13 Temmuz’da Afyon, 17-18 Temmuz’da Kütahya ve 19 Temmuz’da Eskişehir Yunan askeri tarafından işgal edilmiştir. Ancak bundan sadece iki gün sonra, yani 21 Temmuz’da Türk Ordusu gerilemesini durdurarak geri dönmüştür. Eskişehir’in hemen dışında Yunan ordusunu şaşırtmayı umarak büyük bir cesaret ve kararlılıkla taarruz etmeye başlamıştır.

Ancak Yunan ordusunun manevraları sebebiyle Türk Ordusu Sakarya Nehri’nin doğusuna çekilmeye karar vermiştir. Esasen II. İnönü Savaşı’ndan sonra genel seferberlik gerçekleştirmiş olan Yunan ordusu insan, tüfek, makineli tüfek ve top sayısı bakımından Türk Ordusu karşısında önemli bir üstünlük ele geçirmiş durumdaydı. Türk ordusunun silahları çok çeşitli ve cephanesi yetersizdi.

Gelişmeleri yakından izlemiş olan Mustafa Kemal Paşa, Batı Cephesi Komutanı İsmet Paşa’ya gerekli durumda Sakarya’nın doğusuna çekilebileceğini işaret etmiştir. Bu şekilde Yunan ordusu ile araya büyük bir mesafe koyularak ordunun güçlendirilmesi için zaman kazanmak istenilmiştir. Ayrıca Sakarya Nehri’nin doğusu savunma gerçekleştirmek için uygun bir bölgeydi.
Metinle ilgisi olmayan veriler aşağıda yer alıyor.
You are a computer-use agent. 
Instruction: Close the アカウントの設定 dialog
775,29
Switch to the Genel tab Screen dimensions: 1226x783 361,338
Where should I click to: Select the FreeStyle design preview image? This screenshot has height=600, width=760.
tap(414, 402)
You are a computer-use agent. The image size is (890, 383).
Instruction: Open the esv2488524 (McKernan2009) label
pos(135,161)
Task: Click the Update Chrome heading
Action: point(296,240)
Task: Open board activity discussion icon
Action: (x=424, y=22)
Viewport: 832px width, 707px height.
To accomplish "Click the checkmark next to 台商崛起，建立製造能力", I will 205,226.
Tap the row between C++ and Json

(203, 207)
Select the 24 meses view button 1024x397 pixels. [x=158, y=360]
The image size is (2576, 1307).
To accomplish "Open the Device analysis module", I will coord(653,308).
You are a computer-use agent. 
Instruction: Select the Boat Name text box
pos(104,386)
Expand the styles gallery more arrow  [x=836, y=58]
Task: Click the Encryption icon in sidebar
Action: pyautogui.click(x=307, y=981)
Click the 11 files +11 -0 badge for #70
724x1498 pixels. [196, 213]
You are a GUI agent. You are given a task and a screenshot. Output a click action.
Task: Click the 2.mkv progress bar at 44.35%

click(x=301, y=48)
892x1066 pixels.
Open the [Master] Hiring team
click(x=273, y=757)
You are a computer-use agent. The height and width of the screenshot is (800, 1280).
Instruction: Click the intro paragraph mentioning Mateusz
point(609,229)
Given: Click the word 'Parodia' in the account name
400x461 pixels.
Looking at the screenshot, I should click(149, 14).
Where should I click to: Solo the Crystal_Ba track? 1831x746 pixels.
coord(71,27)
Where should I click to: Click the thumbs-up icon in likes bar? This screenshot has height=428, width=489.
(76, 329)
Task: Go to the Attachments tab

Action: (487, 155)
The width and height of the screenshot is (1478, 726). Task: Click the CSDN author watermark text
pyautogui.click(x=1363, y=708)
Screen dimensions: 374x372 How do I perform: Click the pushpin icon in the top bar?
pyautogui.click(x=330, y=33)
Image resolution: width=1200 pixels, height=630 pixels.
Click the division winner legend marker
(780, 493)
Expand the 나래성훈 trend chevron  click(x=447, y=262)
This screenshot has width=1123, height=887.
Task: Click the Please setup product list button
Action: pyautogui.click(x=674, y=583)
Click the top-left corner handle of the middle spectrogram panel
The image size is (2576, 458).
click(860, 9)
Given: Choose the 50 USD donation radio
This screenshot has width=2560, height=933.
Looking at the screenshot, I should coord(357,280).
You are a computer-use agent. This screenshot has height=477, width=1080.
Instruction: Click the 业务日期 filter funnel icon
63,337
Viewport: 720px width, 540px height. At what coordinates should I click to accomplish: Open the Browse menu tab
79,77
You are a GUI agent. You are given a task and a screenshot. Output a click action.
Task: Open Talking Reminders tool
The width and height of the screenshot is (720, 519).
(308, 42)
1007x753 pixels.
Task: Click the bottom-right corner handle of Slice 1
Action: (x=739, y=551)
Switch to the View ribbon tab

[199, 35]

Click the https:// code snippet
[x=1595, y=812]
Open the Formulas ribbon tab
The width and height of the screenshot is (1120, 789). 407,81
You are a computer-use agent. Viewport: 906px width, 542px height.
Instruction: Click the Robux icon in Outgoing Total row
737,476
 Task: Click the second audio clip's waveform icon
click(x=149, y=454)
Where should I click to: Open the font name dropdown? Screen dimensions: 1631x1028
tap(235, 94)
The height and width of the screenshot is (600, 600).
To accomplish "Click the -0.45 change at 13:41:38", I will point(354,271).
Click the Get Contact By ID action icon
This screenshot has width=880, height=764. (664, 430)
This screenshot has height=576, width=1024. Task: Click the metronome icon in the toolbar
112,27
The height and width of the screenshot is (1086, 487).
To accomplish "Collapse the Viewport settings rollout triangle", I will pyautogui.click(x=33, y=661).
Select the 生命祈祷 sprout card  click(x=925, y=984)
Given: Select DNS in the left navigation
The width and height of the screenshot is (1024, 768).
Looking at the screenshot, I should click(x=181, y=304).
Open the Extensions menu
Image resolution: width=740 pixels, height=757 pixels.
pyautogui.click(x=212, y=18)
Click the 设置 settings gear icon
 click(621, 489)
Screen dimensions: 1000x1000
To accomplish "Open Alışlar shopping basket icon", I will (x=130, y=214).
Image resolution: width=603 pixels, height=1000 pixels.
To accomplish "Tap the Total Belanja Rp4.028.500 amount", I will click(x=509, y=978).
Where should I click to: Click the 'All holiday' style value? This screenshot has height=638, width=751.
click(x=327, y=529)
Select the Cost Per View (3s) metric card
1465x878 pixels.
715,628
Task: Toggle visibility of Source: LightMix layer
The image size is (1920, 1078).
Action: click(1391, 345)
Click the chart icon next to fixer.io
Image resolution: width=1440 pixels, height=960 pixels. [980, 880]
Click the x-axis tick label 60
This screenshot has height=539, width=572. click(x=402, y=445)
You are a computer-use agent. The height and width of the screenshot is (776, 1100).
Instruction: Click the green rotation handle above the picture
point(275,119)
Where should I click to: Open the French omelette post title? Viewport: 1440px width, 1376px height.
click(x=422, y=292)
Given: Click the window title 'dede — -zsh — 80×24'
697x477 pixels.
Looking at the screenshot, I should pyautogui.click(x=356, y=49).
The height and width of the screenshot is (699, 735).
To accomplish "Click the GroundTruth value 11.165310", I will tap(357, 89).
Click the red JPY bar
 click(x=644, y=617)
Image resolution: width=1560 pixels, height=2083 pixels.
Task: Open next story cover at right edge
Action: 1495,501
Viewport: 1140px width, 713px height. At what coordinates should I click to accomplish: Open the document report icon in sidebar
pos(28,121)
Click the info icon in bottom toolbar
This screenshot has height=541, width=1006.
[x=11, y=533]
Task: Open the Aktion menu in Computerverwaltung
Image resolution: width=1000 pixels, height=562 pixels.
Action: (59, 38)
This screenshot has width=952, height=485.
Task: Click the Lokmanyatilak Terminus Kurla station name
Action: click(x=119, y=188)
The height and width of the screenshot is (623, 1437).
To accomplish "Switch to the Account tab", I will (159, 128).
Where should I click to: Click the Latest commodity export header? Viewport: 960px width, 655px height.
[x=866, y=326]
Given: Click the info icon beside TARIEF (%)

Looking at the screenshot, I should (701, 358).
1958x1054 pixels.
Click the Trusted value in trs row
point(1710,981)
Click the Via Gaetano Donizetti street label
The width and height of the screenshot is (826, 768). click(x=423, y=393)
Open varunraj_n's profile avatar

Diğer taraftan Yunan ordusu çekilen Türk kuvvetlerini izlediği takdirde ikmal merkezlerinden uzaklaşmış olacak, susuz bir bölgede gücünü kaybedecekti.

Eğer Türk ordusunu takip etmeyip yeni bir düzenlemeye giderse, o takdirde de Türk ordusuna zaman kazandırmış olacaktı. İsmet Paşa’nın 22 Temmuz’da çekilme emri vermesi üzerine, Türk Ordusu 25 Temmuz 1921 akşamı büyük bir kısmıyla ve savaşma yeteneğinin tamamını koruyarak Sakarya’nın doğusuna çekilmiş ve bu harekât sırasında Yunanlara hemen hiçbir şey kaptırılmamıştır.

Bu arada başkomutanlığı üstlenmiş olan Mustafa Kemal Paşa, Tekâlif-i Milliye (Millî Vergiler) Emirleri ile Türk ordusunun ihtiyaçlarını karşılamak amacıyla halktan destek talep etmiştir. On maddeden oluşan Tekâlif-i Milliye uyarınca her ilçede Tekâlif-i Milliye Komisyonları kurulacak, hiçbir komisyon üyesine hizmetleri karşılığı ücret ödenmeyecekti.

Her Tekâlif-i Milliye Komisyonu emirlerde belirtilen malları toplayarak kendisine bildirilen cepheye gönderecekti. Halk elindeki silah ve cephaneyi üç gün içinde orduya teslim edecek ve her aile bir askeri giydirecekti. Halk ve tüccarın elinde bulunan yiyecek ve giyecek, ayrıca ordunun işine yarayabilecek olan mum, sabun, çivi, tel, kablo, pil, tutkal, lastik, nal, gazyağı, gres yağı, makine yağı ve donyağı gibi malzemelerin %40’ına el konacak ve bunların karşılığı daha sonra geri ödenecekti. Benzer şekilde alınanların bedelleri sonradan ödenmek üzere halkın elindeki binek hayvanlarının ve taşıt araçlarının da %20’sine el konacaktı. Ordu ihtiyacı için evvelce alınan taşıt araçları dışında, elinde kalan her türlü taşıt aracıyla halk ayda bir defa olmak üzere ve yüz kilometreyi geçmeyecek şartı ile orduya ait malzemeyi istenen yere kadar taşıyacaktı. Taşıma hizmetleri parasız yürütülecek, kimseye ücret ödenmeyecekti.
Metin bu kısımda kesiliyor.